New therapies that could cure diseases caused by defective genes will get a faster path to approval by U.S. regulators, part of an effort by the Food and Drug Administration to keep pace with one of biotechnology’s fastest-growing fields.
Unlike traditional drugs, gene therapies are intended to be given once, transform the inner workings of the body and last for a lifetime. For regulators, the challenge is to find ways to get the new therapies to desperate patients while balancing the need to monitor their long-term safety for years after approval, FDA Commissioner Scott Gottlieb said Tuesday.
“For some of these products, there’s going to be some uncertainty, even at the time of approval,” Gottlieb said in a speech at the Alliance for Regenerative Medicine’s annual board meeting. “But these products are initially being aimed at devastating diseases, many of which are fatal and lack available therapy. In these settings, we’ve traditionally been willing to accept more uncertainty to facilitate timely access to promising therapies.”
The agency plans to focus first on hemophilia, an inherited condition where the body is unable to form blood clots because it doesn’t produce a key protein known as a clotting factor. Even small bumps and scrapes can cause uncontrolled bleeding in the 20,000 Americans with the disorder. The joints often take the brunt of the disease as bleeding deep in the body causes unseen and potentially fatal damage.
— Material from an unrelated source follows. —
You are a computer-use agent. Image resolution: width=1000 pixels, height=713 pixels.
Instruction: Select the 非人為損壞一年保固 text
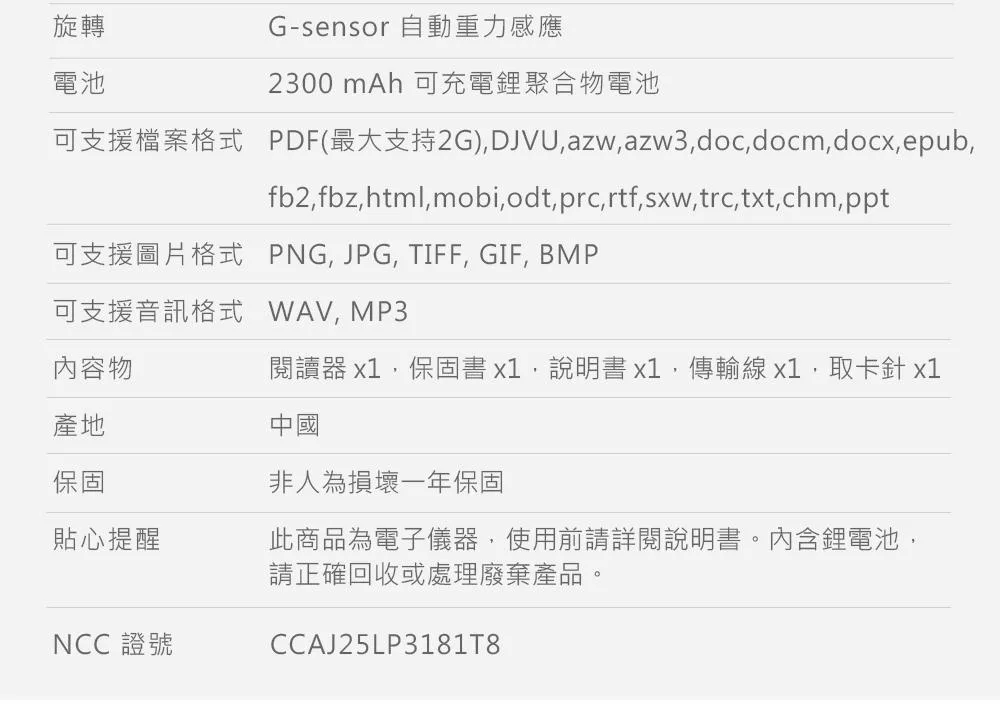click(x=386, y=482)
Drugs to treat the condition are typically approved based on their ability to reduce the number of bleeding episodes a patient endures each year, and a reduction in the number of infusions of replacement clotting factor they need to control it. Gene therapies in development from companies including Spark Therapeutics Inc., Pfizer Inc., uniQure NV and BioMarin Pharmaceutical Inc. use a virus to deliver a functioning version of the gene responsible for producing the critical clotting factor.
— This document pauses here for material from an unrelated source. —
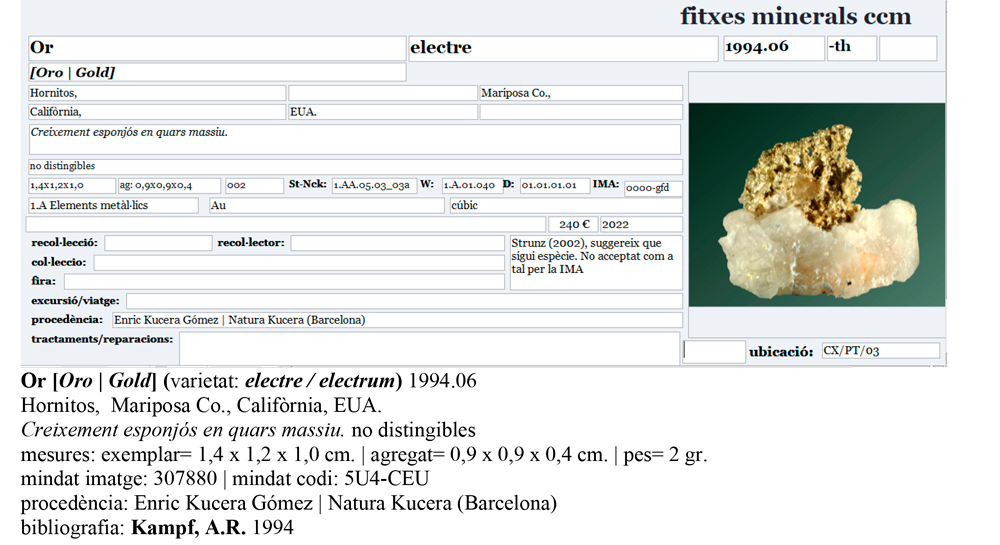
Task: Click the description field 'Creixement esponjós en quars massiu'
Action: 354,139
Under the new FDA system, the agency could approve the products based on whether and how much clotting factor a patient was producing after treatment, instead of the number of bleeds, Gottlieb said. It’s a faster path, though it lacks the ironclad proof that the therapy has achieved its ultimate goal.
“In these settings, the demonstration of a reduction in bleeding rates could be confirmed post-approval,” he said.
There’s a long precedent for using a biological or chemical measure of a drug’s effectiveness, instead of whether it actually treated or cured the underlying condition—a goal known as a surrogate endpoint. For example, drugs approved based on their ability to lower cholesterol levels have repeatedly been proven to slash heart attacks, strokes and death.
The theory doesn’t always hold up, however. Under a similar theory, Pfizer, Merck & Co., Indianapolis-based Eli Lilly and Co. and other drugmakers worked to develop drugs that increased levels of good cholesterol, thought to ferry bad cholesterol out of the body. After years of testing, no real health benefit emerged and development of the drugs was scrapped.
Lilly spent years developing evacetrapib with hopes it would be a blockbuster cholesterol drug, but gave up in 2015 after it failed in clinical trials.
Gene therapies will create another challenge. Unlike pills or injections that can be taken repeatedly, they are intended to be given just once, and are widely expected to carry high prices. Their effect may wane over time, however, something short-term studies may not be able to predict.
Among the biggest challenges for gene therapies are making the medicines and ensuring their quality, Gottlieb said. Some of the experimental treatments cost up to $250,000 or more to make for one patient in a clinical trial, he said.
“The pace of progress in gene therapy has been somewhat breathtaking,” he said, with more than 500 experimental drugs now in development. “The promise is becoming very much a reality.”